Jaikiran,
Thank you, I tried this before, not via jboss-service.xml but by adding the classpath on the command line.
This way I get different errors. For external jars any dependent Jar is loaded also from the external repository, instead from the JBoss installation. If not found external, it throws an error. For example it loads commons-fileupload.jar from the external directory because this is also contained there. I then get NoClassDefFoundError or ClassNotFound because other jars needed in my app are not in the external directory but in my JBoss installation.
java.lang.NoClassDefFoundError: javax/portlet/ActionRequest
at org.apache.commons.fileupload.portlet.PortletRequestContext.getContentType(PortletRequestContext.java:73)

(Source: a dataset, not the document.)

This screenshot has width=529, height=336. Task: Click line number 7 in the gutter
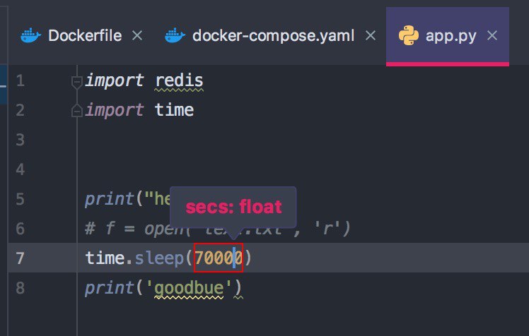pyautogui.click(x=20, y=258)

at org.apache.commons.fileupload.FileUploadBase$FileItemIteratorImpl.<init>(FileUploadBase.java:882)
...
portlet.jar and commons-fileupload.jar are contained in server\default\lib, but JBoss does not find portlet.jar because commons-fileupload.jar is loaded from the external jar repository. Any dependent jar specified on the command line must also be in the external repository. I need a way that JBoss looks for dependent jars in the JBoss installation first, if there is a dependency.
Thank you
Hubert
P.S.
And this way I will probably get in trouble if I have (what I do) wars of other vendors which contain different versions of the jars that I currently use.